Day 5: Snowshoeing at Peterman Island, Yalour Islands
Peterman Island lies just south of the Lemaire Channel, southwest of Hovgaard Island. I had my first experience with snowshoeing at this site. Overall, I preferred the snowshoeing to the DIY hikes that were offered at each site. The DIY hikes were professionally set up. The expedition team scouted the sites ahead of time and put markers for safe and scenic fun.
The Yalour Islands were full of Adélie penguins. The majority of penguins that we saw were Gentoo penguins. The first half of the day was action packed and the weather wasn’t that great, so it felt like I had the island to myself.
Day 6:Lemaire Channel, Orne Harbour( Citizen Science), Polar Plunge, Useful Island
The Lemaire Channel is narrow, full of icebergs, and a challenge to maneuver. For me, it was a beautiful area in which there was scenery on both sides of the ship. The scenery was nothing less than breathtaking.
Orne Harbour lies on the northwest side of the Arctowski Peninsula, near the northern entrance to the Errera Channel. It was significant because the other sites were on islands and this site was on the mainland of Antarctica. We did the same research on Orne Harbour as we did at Cierva Cove.
After the first site, they sprang on us that the polar plunge was happening. I knew I was going to do it, from the day I knew it was an option. The first shock with the plunge is how deep you go. It’s the ocean. You come up quickly, but you’re so cold that you’re delirious. Many of the other jumpers said that they were completely out of it or had trouble breathing. With that said, I think it’s definitely a once in a lifetime experience that’s worth trying. Part of me wanted to jump again and some people did.
Useful Island gets its name from the fact that its summit was “useful” for scouting. At the summit, there is a 360 degree view of the island. The summit may have been useful, but it was not easy to get there. Amidst the rocky terrain, there was an abundance of penguin guano to make the trek slippery and eventful. This was one of the sites where we were able to see Chinstrap penguins.

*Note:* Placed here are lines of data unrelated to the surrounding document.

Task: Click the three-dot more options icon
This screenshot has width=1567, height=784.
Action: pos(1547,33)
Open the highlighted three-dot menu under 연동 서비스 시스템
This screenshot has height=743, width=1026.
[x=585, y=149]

Day 7: Hiking at Whalers Bay, Yankee Harbour
Whalers Bay was out of this world because it was on an active volcano. The terrain was unlike anything I’ve ever seen. The site had a plethora of abandoned whaling equipment and remains from the last eruption in 1967. The other cool aspect of the site was the geothermic activity. Cooked krill washed up on the steamy shore. I put my hand in the water and it was surprisingly very hot to touch.
Yankee Harbour lies between Glacier Bluff and Spit Point on the southwest side of Greenwich Island. This site had so many seals. A lot of the sites had no shortage of penguins, but it was refreshing to go to a site where the seals were the highlight. Many people sat this site out, so I was able to enjoy the last site in serenity.
This was an incredible trip. We were fortunate to go on this trip while in our youth. Although a majority of the other vacationers were older than us, there is no guarantee that we would be as adventurous or able when we are their age. I would highly recommend flying to Antarctica. I couldn’t imagine being in expedition mode after suffering through the Drake passage with its 20 foot waves. The waves that we experienced on our ship were enough to get me sea sick. If you are planning to go to Antarctica, this is the perfect time to start planning because rooms sell out quicker than expected. The itineraries are available for the 2023/2024 and 2024/2025 seasons. The expeditions in Antarctica are beyond what anyone can convey or explain. I want to thank Antarctica 21, the Magellan Explorer crew, the Magellan Explorer expedition staff, and our fellow travelers for an amazing adventure.